4 Razões para ler o livro Predictive Analytics

No Kgnuggets tem uma lista bem interessante sobre as razões para ler Predictive Analytics: The Power to Predict Who Will Click, Buy, Lie, or Die.

1. New case studies. Find detailed stories you have never before heard from Hewlett-Packard, Chase, and the Obama Campaign. And did you know that John Elder once invested all his own personal money into a blackbox stock market system of his own design? That’s the opening story of Chapter 1.

2. Complete conceptual coverage. Although packaged with catchy chapter titles, the conceptual outline is fundamental:  1) deployment, 2) civil liberties, 3) data, 4) core modeling, 5) ensemble models, 6) IBM’s Jeopardy!-playing Watson, and 7) uplift modeling (aka net lift or persuasion modeling).

3. A cross-industry compendium of 147 cases. This comprehensive collection of mini-case studies serves to illustrate just how wide the field’s reach extends. A color insert, it includes a table for each of the verticals:  Personal Life, Marketing, Finance, Healthcare, Crime Fighting, Reliability Modeling, Government and Nonprofit, Human Language and Thought, and Human Resources. One reviewer said, “The tables alone are worth the price of admission.”

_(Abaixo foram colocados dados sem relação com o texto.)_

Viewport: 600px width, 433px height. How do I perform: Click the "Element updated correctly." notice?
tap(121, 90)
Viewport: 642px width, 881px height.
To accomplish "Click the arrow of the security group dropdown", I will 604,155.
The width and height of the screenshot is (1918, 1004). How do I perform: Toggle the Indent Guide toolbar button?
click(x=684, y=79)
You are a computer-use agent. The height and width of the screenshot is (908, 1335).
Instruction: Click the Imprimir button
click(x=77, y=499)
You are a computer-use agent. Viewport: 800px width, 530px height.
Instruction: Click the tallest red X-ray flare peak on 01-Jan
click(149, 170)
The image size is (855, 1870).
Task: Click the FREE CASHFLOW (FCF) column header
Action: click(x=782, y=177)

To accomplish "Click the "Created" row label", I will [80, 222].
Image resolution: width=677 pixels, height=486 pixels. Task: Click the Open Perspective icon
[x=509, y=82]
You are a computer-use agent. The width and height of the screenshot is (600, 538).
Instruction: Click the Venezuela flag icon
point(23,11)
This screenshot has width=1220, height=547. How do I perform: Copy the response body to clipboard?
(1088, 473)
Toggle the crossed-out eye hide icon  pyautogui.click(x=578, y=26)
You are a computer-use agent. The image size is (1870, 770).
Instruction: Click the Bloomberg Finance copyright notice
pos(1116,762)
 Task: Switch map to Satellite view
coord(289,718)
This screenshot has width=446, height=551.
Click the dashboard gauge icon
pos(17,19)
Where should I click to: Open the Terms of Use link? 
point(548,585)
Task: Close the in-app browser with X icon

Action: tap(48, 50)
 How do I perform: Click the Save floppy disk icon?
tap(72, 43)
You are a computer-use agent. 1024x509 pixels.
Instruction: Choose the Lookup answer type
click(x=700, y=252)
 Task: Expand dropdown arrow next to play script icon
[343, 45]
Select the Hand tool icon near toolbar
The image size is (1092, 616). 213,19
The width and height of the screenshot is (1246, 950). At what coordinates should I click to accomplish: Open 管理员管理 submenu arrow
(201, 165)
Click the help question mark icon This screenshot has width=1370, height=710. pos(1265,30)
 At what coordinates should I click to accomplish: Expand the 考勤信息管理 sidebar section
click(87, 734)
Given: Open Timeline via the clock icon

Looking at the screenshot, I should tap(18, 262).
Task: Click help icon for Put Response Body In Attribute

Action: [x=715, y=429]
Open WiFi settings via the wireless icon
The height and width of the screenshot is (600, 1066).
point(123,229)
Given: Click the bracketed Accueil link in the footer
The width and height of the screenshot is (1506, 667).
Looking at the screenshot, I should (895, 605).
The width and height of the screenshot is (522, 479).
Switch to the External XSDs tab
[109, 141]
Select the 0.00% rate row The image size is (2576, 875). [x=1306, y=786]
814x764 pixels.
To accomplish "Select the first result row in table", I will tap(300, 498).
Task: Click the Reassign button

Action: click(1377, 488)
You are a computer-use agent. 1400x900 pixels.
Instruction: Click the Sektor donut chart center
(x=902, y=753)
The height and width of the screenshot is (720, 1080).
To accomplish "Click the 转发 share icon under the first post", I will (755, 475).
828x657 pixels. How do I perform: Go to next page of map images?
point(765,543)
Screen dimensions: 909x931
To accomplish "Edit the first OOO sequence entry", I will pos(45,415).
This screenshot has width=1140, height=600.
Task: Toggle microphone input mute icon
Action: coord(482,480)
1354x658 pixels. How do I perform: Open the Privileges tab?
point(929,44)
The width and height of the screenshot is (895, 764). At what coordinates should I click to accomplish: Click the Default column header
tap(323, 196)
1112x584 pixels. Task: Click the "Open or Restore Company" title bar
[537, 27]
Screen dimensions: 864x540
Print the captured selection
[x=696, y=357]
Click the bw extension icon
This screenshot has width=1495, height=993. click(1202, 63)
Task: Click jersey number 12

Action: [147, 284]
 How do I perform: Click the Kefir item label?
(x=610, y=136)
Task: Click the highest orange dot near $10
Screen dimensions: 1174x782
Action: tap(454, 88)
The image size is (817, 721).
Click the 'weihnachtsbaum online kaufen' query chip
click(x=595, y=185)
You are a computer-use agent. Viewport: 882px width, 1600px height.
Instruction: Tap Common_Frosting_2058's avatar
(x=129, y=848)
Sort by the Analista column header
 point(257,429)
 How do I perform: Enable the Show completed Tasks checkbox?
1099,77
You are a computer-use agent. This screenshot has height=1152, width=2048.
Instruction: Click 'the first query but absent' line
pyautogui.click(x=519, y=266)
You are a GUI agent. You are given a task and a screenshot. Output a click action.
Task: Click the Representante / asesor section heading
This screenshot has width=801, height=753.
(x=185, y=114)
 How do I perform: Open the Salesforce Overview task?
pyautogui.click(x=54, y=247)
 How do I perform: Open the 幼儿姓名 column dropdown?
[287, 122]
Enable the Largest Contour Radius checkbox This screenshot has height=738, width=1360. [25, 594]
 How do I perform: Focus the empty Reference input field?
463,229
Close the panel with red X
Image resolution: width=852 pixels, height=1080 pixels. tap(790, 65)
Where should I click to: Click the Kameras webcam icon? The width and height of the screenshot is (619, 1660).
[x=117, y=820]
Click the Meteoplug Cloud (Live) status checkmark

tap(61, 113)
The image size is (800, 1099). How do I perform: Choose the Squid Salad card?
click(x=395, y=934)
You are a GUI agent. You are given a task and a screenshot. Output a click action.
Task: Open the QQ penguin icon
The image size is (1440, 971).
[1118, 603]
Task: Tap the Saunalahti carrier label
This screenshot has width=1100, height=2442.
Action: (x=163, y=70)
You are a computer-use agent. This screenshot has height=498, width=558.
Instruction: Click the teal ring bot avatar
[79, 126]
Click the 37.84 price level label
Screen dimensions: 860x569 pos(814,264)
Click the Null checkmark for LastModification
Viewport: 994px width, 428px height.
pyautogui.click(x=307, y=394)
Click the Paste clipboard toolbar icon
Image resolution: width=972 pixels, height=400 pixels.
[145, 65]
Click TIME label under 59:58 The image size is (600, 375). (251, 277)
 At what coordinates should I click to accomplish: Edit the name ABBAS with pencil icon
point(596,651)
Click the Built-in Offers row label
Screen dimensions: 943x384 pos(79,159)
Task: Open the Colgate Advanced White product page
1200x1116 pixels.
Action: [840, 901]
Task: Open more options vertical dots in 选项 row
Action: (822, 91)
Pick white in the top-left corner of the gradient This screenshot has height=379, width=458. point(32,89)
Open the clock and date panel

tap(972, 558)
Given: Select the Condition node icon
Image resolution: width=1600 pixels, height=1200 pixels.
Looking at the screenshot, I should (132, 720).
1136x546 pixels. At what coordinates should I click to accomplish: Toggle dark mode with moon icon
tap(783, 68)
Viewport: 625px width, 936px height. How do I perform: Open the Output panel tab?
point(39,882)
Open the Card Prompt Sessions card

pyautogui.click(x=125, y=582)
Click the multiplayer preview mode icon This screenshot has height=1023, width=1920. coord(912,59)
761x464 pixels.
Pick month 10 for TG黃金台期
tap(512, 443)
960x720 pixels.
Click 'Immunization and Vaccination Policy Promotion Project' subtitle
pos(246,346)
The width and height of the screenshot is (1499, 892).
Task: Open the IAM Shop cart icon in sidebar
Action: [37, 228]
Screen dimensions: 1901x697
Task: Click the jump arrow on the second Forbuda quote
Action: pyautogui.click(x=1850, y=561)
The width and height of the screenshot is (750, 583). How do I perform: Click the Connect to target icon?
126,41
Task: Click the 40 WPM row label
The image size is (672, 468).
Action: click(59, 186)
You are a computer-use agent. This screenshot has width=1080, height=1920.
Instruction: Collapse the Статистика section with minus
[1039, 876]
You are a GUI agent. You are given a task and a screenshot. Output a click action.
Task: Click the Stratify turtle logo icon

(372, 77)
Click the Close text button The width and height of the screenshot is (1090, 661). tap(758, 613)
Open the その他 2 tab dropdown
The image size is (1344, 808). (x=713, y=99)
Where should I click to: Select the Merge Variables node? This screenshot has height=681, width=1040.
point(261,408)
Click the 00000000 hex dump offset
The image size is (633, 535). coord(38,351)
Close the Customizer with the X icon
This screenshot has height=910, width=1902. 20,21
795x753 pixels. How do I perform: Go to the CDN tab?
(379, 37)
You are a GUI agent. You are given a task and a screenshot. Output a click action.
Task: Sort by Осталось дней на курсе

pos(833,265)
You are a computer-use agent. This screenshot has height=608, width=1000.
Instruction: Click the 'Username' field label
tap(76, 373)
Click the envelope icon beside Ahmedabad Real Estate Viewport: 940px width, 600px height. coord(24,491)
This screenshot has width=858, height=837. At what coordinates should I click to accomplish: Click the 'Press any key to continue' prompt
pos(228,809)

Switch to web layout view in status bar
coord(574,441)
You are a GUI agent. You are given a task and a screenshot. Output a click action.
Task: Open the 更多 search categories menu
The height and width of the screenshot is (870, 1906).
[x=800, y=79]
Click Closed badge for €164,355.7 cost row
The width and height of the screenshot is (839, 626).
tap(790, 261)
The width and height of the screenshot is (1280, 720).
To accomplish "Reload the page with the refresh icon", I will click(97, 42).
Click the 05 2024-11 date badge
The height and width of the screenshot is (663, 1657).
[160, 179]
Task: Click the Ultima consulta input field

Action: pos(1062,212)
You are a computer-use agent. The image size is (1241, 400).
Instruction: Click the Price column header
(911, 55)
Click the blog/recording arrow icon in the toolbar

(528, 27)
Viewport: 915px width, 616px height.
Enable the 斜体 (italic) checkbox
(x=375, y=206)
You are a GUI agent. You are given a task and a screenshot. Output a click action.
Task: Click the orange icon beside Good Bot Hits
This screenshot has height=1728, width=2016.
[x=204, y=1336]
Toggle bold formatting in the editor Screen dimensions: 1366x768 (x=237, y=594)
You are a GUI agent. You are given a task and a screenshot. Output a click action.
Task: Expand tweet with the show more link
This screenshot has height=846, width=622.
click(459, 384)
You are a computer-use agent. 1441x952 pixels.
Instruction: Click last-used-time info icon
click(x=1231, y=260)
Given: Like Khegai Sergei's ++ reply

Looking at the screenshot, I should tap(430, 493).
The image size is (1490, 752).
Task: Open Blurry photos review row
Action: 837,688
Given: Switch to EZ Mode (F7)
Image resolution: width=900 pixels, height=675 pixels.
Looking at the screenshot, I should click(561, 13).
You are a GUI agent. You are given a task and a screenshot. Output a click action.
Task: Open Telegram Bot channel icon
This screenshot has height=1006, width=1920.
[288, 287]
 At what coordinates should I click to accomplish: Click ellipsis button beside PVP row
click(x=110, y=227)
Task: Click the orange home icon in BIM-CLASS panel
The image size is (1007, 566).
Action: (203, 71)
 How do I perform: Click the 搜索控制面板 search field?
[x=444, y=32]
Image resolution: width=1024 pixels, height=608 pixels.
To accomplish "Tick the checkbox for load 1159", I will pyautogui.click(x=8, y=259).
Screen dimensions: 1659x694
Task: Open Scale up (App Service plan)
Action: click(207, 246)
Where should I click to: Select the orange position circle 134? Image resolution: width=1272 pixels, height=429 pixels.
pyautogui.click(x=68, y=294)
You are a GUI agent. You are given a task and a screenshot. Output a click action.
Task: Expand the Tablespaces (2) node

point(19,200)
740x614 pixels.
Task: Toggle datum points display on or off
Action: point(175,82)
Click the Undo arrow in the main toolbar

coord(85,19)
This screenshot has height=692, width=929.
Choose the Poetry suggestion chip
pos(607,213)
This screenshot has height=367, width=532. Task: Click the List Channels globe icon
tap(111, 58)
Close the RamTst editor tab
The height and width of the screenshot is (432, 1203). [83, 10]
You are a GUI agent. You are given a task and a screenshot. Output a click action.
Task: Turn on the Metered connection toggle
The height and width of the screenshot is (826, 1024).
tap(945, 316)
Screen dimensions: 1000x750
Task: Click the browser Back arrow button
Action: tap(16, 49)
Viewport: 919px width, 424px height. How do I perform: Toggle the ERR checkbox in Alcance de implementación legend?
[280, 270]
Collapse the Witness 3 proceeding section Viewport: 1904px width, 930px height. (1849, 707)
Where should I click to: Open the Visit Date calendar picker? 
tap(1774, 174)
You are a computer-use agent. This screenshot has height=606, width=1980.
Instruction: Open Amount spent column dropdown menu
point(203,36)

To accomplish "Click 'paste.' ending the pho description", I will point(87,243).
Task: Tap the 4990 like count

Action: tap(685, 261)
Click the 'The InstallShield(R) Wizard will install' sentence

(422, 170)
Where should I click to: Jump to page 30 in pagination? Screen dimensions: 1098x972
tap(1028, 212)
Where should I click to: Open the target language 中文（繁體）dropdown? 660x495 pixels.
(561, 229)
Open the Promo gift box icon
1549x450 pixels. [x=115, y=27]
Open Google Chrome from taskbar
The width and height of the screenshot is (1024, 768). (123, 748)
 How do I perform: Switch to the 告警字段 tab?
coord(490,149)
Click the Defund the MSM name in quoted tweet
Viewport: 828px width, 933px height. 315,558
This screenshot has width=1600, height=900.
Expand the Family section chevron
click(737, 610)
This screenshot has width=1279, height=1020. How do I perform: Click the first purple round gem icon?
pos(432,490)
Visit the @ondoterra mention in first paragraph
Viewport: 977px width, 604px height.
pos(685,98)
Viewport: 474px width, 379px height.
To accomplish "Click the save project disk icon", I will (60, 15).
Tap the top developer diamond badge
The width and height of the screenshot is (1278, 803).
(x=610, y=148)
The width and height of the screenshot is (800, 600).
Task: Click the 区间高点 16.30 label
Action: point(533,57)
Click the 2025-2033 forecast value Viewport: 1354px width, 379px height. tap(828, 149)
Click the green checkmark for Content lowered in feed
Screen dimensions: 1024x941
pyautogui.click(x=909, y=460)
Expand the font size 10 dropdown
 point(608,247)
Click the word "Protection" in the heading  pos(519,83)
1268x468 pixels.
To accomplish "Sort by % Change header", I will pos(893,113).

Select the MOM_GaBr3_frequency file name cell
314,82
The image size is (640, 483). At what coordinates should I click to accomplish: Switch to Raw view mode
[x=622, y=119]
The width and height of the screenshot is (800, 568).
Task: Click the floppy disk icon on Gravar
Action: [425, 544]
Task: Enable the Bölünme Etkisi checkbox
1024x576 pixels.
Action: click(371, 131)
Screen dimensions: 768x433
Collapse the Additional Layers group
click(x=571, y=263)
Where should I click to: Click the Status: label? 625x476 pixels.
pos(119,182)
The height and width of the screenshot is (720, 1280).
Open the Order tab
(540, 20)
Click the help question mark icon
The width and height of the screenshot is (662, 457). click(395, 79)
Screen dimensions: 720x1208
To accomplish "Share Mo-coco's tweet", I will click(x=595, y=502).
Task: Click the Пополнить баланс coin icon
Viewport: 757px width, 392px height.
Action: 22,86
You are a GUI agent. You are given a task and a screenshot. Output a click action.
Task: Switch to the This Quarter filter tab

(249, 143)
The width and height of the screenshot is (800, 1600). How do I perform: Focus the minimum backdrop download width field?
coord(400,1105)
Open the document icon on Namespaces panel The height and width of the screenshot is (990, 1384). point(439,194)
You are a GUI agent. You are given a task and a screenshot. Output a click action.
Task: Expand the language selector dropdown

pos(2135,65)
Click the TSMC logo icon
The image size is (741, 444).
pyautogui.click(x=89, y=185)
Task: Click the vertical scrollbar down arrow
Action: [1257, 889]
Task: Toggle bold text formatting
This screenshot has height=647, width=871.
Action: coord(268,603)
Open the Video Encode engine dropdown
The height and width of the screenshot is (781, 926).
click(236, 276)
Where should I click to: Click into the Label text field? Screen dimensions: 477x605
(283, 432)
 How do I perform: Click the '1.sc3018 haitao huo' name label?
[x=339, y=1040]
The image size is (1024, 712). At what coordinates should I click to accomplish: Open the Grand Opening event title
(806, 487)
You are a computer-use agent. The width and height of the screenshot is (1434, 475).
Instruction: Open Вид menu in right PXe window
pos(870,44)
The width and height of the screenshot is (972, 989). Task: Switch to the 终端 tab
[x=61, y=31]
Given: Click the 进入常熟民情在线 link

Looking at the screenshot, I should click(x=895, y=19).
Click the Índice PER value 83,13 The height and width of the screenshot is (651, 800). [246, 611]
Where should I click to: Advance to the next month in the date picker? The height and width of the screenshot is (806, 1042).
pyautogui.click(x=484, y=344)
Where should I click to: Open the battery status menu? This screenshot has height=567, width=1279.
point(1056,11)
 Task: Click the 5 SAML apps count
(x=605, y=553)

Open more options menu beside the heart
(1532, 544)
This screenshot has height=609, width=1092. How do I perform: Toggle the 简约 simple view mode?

4. Privacy and other civil liberty concerns. The author’s treatise on predictive analytics’ ethical realm, a chapter entitled “With Power Comes Responsibility,” addresses the questions: In what ways does predictive analytics fuel the contentious flames surrounding data privacy, raising its already-high stakes? What civil liberty concerns arise beyond privacy per se? What about predictive crime models that help decide who stays in prison?